Cullee rapped the gavel with a sudden force that disclosed his nervousness on his first day of presiding over the Senate, and said, “The Senate will be in order! The Clerk will call the roll for a quorum!” in a voice that he hoped was calmer than he felt.
Quorum completed, ninety-nine Senators, exclusive of Lafe, in their seats, an air of tense expectancy began to settle over the chamber. He called on the chaplain to deliver the prayer. Full of fervent appeals to duty in a troubled time, it ended on a note of ringing exhortation to save and preserve the Republic. Those who had a goodly share of the responsibility for doing so looked about them expectantly. Tension grew.
“Mr. President,” Bob Munson said, rising slowly to his feet.
“The distinguished Majority Leader,” Cullee said, and somewhere among the newcomers somebody murmured audibly, “But not for long.”
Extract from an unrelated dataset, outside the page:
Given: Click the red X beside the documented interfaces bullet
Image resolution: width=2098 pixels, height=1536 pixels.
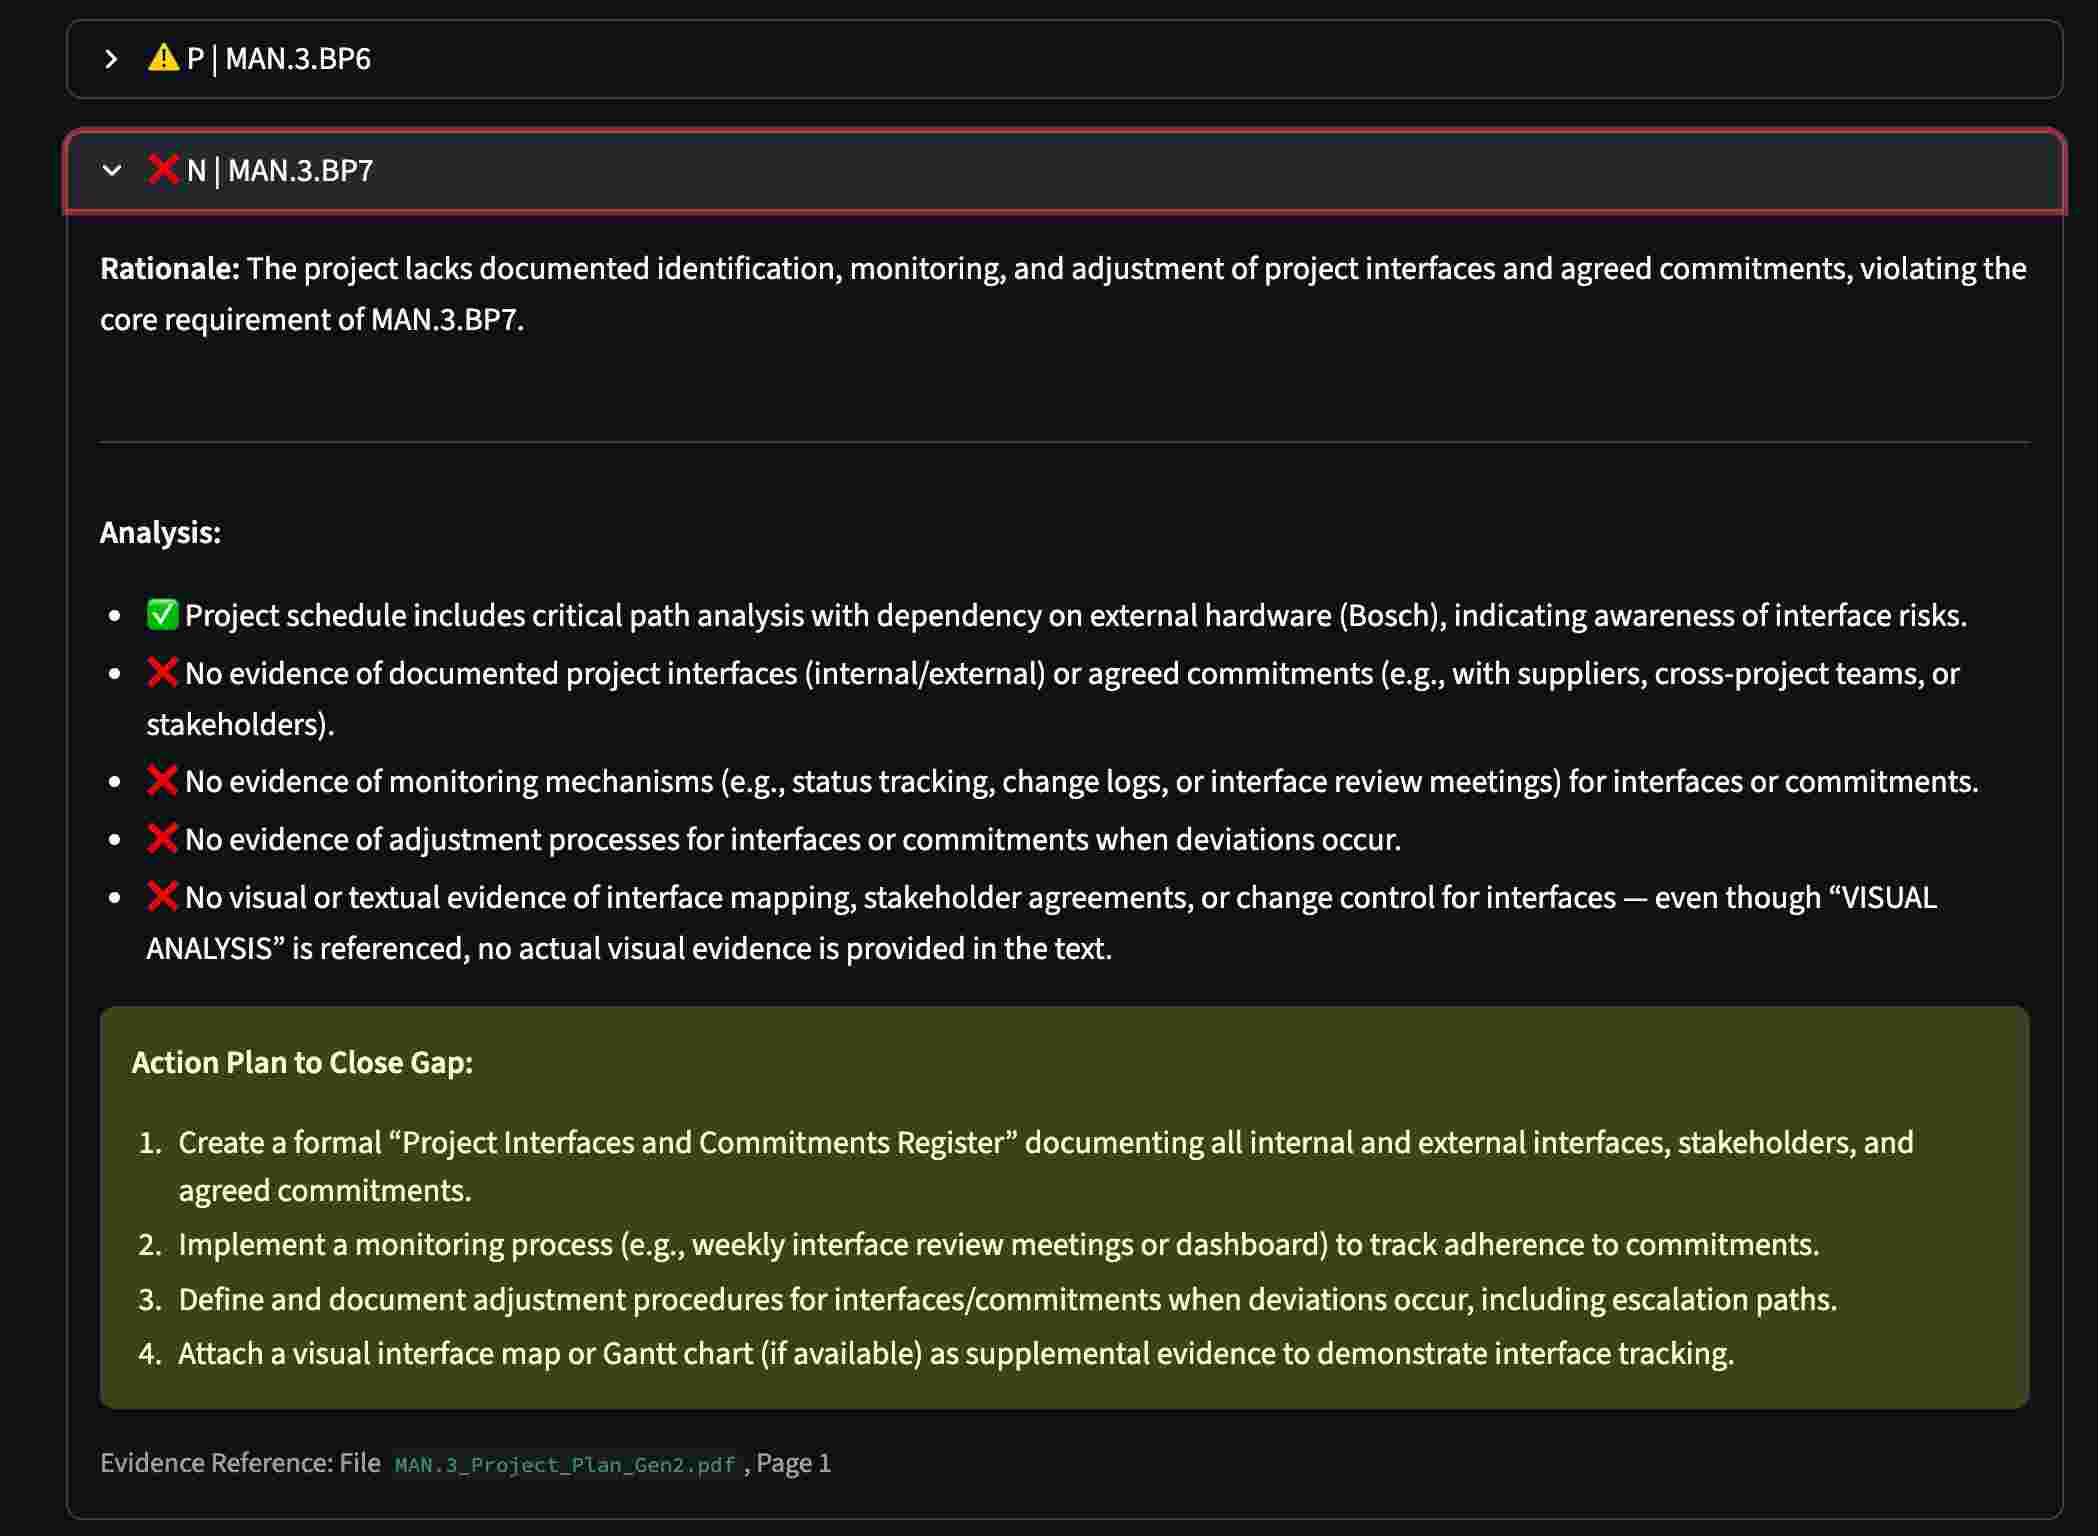Looking at the screenshot, I should (160, 671).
“Mr. President,” Bob Munson said, ignoring the little titter that swept the chamber, “before we get into the business which will occupy us principally today”—he turned and looked, slowly and with apparent complete composure, at his colleagues all around—“namely, the selection of a Majority Leader, and consideration of the President’s request for an additional ten billion dollars for the defense establishment, I would like to ask the indulgence of the Senate to take up one nomination, which I hope we can speedily pass upon.